Styx Pioneers Studio Use Of Solar Power
by MOIRA McCORMICK
CHICAGO - Styx made recording history here Sept. 10 by becoming the first recording group to use solar power in the studio.
Solar Genny One, the 6,000-pound solar unit built by Solarwest Electric of Santa Barbara, arrived at 48-track Pumpkin Studios in south Suburban Oak Lawn Sept. 9, and was put to use the following day during a recording session for Styx's new LP. That album, their third cut at Pumpkin, has been in the works since July.
James "JY" Young, Styx guitarist and vocalist, has been a spokesman for the Solar Lobby since 1980, and has worked on this project over the past year, in conjunction with Solar Lobby promotional director Ty Braswell, "No Nukes" concerts technical coordinator Tom Campbell, and Solarwest Electric.
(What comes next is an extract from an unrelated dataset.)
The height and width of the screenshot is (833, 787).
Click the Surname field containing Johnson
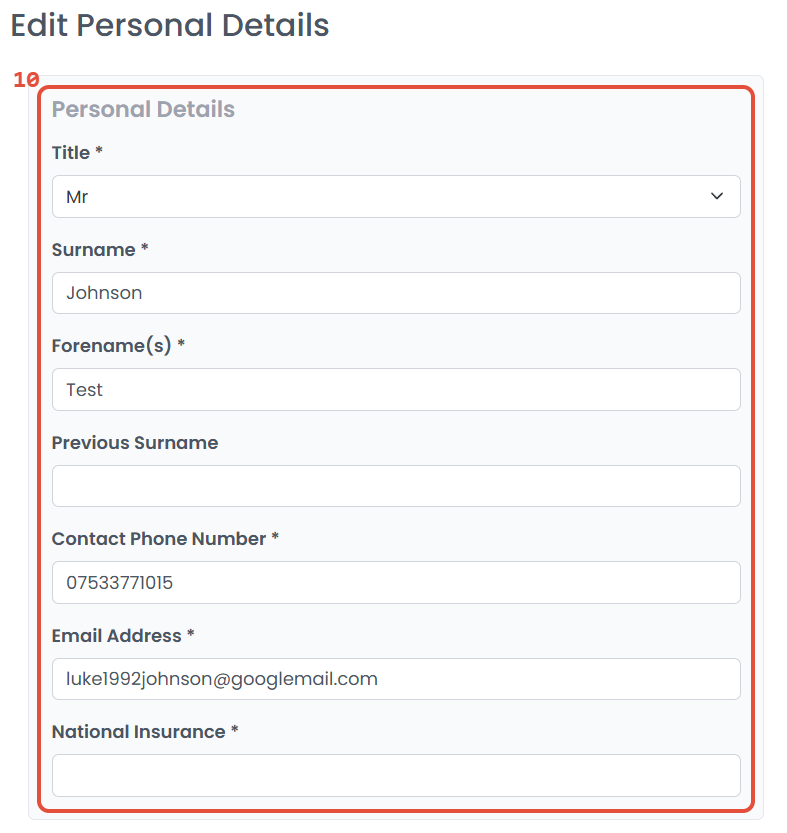[x=395, y=293]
"This is a concrete example of solar power at work," says Young. "People can see it, see that it functions."
He adds, "This is a prototype, the first of its kind. It will be made better the next time around; this is the embryo of the next big thing." There have been no significant problems with the unit so far, says Young.
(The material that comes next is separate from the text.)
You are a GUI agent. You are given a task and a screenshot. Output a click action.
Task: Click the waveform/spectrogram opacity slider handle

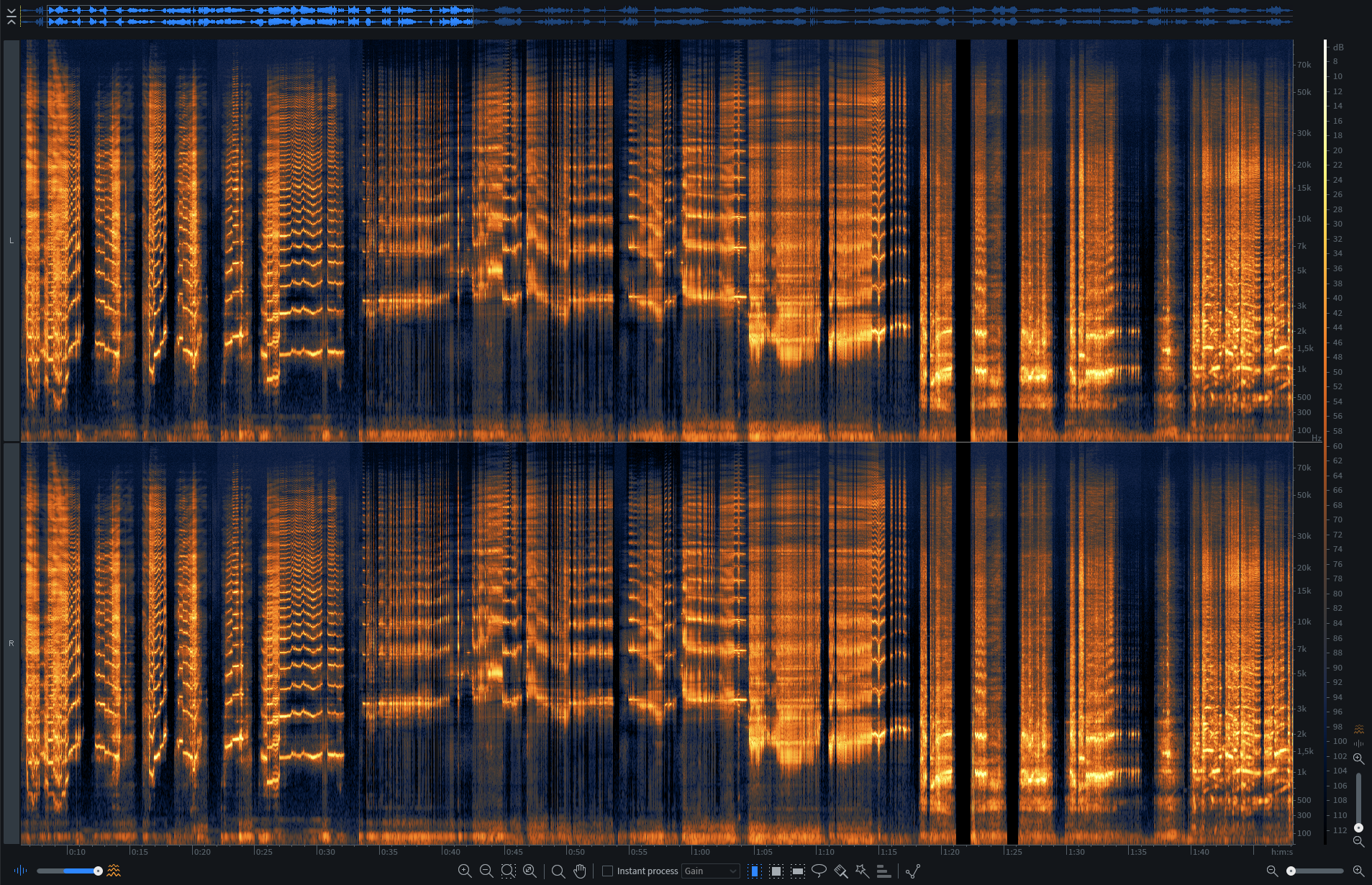tap(98, 871)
Solar Genny One was originally conceived to pioneer solar-powered concerts. Braswell and Campbell had been discussing that possibility for several years, and when Styx approached the Solar Lobby with offers of assistance, the project was underway. The first solar concert should take place next year, says Young.
The Styx recording session, he notes, was "a true acid test" of the unit's capabilities. "If it can run a recording studio," says the Solar Lobby's Braswell, "the rest is a piece of cake."
Solar Genny One consists of the solar unit housed in a 24-foot-long trailer stationed outside the studio. It utilizes 40 photovoltaic modules mounted in a 160-square-foot panel, which is mounted on the trailer roof. The solar panel tilts to track the sun by means of hydraulic lifts. Power runs from the panel to 300 lead/acid batteries inside the unit, which can store up to 1000 amp hours. The power travels from the batteries through two inverters, which convert the DC current to AC and provide two10-kilowatt lines of power. The unit's total output power is 200 amps.
Pumpkin Studios owner Gary Loizzo admits he was a bit skeptical of the prospect of a solar-powered recording session.
"The first thing I wanted to know was would it affect my equipment," says Loizzo. Now that he's seen how it works, Loizzo's support is whole-hearted.
"It's probably safer than Commonwealth Edison," he says, adding, "I'm very interested in getting a solar support system myself, for the studio. Its practicality would be proven over a period of years as long as power rates keep going up."